Some weeks, everything flows smoothly. Other weeks, things are more challenging.
Life doesn’t always go smoothly. This, in itself, is a good homeschool lesson. Having the ability to cope, to be flexible, to change directions, to adjust, to laugh at life’s lemons and to smile at simple joys – these are skills that make life and homeschool easier.
Yet, we still have to Do Something on Monday when facing a busy week. What do we do when we haven’t had time to think of activities or lesson plans?
What Do I Do Monday? is a book by John Holt, who has provided momentous ideas on education and learning. Mr. Holt was a homeschool pioneer, whose thoughts, beliefs, and writings on homeschooling and unschooling were ahead of his times.
Prior to writing numerous books on how children learn (and how they fail), John was a school teacher. But as a teacher, his focus was primarily on observing learning processes in children, rather than forcing a curriculum on them. As a result, his views often conflicted with those of school administrators.
So John turned his attention to helping parents and teachers. He shared first-hand experiences, insight, and details on children actively engaged in learning. He spent years with students and with families, closely observing how children learned best, then documenting and sharing his findings.
Some of John’s books include How Children Fail, How Children Learn, the previously mentioned What Do I Do Monday?, Freedom and Beyond, and others. His books can be found in libraries or online, and are especially inspirational to homeschooling and unschooling families.
Here are some learning ideas and quotes, courtesy of John Holt:
* “I believe that we learn best when we, not others, are deciding what we are going to try to learn, and when, and how, and for what reasons or purposes.” – John Holt
* Ask your children: “What would YOU like to do Monday?” If they can’t think of anything, try a 10-minute brainstorming session on what could be interesting, new, different, fun, etc. Then allow them to decide what they'd like to learn, and when and how, and give them the freedom to pursue those ideas this week.
* Make lists of favorite things during the day, the weeks, and in the months to come. Keep a running list in a notebook or journal. Encourage everyone in the family to keep his or her own list. Then review your lists for learning ideas each week.
* Examples: Here are some examples of "favorite things" from John Holt.
1. Places you like. These can be big places, or they can be little places, and you can like them for different reasons. Put them on your list, as many as you can think of, then learn more about those places.
2. People you’d like to know. Jot down the names of people who interest you, then learn more about them. They can be people from the past, people in the news today, people in your community, or even ancestors in your family.
3. Books you’d like to read. One favorite book can lead to another. Keep a list of books you’d like to read online or check out from the library. Write down favorite authors, too, and read other books they’ve written.
4. Paintings, sculptures, or other artwork.
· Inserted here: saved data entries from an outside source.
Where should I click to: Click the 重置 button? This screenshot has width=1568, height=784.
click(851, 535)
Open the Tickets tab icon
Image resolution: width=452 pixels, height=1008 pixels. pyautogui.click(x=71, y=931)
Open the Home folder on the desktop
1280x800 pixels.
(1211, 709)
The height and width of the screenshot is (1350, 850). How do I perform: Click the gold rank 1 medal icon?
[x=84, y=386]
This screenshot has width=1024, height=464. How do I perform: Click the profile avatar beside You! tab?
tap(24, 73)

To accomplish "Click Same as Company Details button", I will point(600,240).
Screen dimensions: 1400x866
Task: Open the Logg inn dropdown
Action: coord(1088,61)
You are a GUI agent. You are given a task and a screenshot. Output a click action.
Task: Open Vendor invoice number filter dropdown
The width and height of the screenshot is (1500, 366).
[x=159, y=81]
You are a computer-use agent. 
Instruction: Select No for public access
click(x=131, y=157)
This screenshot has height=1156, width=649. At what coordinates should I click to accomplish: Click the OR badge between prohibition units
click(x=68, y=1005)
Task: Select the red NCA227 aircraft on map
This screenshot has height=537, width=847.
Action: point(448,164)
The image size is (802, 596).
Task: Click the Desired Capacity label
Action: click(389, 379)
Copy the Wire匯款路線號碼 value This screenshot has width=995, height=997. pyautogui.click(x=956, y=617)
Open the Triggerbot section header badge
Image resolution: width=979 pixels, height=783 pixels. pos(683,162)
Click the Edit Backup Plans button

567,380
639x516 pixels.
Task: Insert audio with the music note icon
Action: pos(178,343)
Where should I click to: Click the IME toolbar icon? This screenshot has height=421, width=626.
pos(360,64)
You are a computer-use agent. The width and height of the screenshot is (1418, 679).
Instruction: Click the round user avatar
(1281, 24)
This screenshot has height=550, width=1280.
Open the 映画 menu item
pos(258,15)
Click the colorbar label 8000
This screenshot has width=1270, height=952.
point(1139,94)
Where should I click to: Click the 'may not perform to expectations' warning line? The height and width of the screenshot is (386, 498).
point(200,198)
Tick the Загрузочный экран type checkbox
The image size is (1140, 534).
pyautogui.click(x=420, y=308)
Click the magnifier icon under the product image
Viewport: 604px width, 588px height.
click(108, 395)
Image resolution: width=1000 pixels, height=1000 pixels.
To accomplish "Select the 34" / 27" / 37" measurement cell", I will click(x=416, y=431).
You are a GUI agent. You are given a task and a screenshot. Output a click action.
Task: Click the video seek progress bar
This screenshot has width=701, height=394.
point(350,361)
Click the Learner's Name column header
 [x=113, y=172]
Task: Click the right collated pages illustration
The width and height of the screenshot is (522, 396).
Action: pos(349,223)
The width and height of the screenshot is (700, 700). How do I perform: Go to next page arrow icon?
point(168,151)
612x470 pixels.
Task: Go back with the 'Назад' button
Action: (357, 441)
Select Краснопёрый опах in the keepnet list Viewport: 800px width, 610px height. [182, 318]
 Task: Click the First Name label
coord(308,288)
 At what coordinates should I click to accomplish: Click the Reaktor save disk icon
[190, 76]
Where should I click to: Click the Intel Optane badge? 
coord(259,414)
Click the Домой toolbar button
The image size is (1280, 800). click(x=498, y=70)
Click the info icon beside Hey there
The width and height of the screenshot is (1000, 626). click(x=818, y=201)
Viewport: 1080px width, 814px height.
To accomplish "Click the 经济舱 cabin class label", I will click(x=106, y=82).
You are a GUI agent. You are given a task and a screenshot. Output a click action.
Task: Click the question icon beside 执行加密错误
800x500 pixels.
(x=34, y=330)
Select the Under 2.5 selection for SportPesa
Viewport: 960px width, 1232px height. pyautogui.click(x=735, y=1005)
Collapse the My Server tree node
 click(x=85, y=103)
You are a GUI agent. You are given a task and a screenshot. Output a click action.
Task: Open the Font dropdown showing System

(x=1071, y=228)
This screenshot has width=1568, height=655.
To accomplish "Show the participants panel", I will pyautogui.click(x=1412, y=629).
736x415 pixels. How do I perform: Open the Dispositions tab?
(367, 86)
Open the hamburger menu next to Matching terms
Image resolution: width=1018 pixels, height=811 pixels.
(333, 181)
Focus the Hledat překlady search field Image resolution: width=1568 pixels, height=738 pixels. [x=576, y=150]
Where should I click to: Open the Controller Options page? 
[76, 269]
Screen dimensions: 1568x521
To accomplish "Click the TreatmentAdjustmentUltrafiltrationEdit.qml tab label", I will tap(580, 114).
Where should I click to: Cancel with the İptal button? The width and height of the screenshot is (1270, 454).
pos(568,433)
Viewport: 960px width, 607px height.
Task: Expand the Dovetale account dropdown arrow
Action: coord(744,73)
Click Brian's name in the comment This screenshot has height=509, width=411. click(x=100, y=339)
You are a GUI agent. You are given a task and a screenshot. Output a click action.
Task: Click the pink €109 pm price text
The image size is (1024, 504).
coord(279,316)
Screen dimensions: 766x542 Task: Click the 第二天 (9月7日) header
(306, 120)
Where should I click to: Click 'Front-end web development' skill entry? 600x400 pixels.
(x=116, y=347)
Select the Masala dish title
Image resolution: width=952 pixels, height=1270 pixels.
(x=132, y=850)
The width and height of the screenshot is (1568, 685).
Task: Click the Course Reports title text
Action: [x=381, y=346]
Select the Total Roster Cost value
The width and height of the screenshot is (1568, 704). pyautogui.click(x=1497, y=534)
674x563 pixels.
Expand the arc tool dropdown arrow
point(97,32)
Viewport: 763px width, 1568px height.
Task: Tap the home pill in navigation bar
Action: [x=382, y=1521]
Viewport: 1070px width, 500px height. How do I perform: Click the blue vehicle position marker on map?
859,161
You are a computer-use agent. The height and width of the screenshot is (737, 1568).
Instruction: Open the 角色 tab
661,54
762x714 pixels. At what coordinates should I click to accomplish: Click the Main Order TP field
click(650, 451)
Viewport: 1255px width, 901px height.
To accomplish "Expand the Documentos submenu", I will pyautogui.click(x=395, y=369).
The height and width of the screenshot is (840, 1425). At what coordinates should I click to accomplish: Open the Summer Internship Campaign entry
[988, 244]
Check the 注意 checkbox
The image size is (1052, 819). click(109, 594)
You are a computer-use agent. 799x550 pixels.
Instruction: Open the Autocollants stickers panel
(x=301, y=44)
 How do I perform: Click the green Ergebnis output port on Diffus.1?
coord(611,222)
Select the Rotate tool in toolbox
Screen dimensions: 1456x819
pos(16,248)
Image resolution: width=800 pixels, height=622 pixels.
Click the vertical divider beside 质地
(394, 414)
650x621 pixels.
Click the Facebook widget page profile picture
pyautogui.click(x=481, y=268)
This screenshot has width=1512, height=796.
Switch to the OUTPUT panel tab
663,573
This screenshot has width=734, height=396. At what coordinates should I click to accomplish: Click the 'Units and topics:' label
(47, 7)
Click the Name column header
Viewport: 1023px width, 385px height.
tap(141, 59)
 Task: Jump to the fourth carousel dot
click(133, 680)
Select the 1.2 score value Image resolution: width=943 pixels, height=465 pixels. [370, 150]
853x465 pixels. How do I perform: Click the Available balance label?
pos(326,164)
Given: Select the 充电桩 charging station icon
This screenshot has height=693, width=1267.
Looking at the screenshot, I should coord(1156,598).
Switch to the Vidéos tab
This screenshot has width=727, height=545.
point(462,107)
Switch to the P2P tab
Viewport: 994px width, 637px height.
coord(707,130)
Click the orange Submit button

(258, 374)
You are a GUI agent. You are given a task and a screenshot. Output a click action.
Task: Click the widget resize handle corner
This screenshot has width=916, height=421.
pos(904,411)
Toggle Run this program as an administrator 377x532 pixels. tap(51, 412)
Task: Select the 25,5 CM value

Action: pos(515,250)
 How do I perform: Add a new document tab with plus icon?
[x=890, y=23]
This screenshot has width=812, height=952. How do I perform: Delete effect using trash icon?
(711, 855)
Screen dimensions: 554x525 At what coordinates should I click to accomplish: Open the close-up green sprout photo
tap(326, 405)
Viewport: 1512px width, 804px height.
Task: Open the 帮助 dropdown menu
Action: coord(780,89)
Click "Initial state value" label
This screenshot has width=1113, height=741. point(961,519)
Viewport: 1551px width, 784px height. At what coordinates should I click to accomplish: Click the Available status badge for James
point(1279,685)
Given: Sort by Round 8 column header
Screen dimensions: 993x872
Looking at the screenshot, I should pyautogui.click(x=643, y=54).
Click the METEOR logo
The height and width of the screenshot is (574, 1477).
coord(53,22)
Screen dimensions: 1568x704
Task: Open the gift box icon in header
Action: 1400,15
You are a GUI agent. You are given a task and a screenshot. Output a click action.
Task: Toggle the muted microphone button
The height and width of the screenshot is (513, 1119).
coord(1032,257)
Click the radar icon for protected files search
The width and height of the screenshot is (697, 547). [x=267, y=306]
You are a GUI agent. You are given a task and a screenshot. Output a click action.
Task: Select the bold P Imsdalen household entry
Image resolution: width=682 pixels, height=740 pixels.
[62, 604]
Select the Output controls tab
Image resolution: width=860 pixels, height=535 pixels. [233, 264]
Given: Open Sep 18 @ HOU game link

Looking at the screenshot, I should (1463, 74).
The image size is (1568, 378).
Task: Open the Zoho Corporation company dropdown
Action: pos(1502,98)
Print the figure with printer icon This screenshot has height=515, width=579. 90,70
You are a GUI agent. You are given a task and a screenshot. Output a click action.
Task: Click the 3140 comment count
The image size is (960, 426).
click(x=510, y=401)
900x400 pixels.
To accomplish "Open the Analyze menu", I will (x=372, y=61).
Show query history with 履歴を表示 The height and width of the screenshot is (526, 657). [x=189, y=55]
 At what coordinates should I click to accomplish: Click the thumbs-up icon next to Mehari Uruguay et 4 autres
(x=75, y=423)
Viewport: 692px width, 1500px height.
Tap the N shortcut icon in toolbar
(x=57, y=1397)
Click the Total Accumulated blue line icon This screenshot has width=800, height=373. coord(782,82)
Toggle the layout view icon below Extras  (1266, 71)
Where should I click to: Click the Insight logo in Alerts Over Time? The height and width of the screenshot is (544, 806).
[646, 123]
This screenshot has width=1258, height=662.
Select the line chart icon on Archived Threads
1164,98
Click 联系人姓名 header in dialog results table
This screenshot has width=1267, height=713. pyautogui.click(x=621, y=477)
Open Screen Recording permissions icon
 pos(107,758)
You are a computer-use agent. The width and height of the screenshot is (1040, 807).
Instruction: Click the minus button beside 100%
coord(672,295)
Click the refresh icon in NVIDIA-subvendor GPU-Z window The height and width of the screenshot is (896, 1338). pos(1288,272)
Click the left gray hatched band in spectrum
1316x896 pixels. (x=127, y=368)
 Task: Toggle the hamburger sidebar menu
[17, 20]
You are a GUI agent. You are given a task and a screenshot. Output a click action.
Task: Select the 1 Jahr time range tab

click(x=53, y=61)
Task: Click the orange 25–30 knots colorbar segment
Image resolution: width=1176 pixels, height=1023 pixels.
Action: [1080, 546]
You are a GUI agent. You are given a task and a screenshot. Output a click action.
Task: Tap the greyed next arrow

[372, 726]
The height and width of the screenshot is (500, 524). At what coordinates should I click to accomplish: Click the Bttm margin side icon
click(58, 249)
Keep a running list of art projects or techniques you want to try. Learn about different art movements or styles, such as Cubism, Pointillism, Futurism, Pop Art, etc., and try your hand at them.
5. Things you like to do. These can be trivial (simple) or not so trivial (more complex). Ideas could include cutting-and-pasting paper shapes, making castles from boxes, building structures with construction kits, writing skits or plays to perform, learning to play an instrument, making doll clothes, building a bookshelf, creating a computer program, etc.
In just these 5 ideas listed above, there could be weeks of learning ideas, hands-on activities, and new knowledge and skills gained through them.
Tip: An “Idea Jar” is an alternative, or a complement, to list-making. Have kids jot ideas on paper, then cut them apart, fold them up, and drop them into the Idea Jar. Each Monday, have them draw a few ideas from the jar, and there’s your learning ideas for the week!
Continue adding to the jar or to your lists as often as possible. Then you'll always have learning ideas at your fingertips each Monday!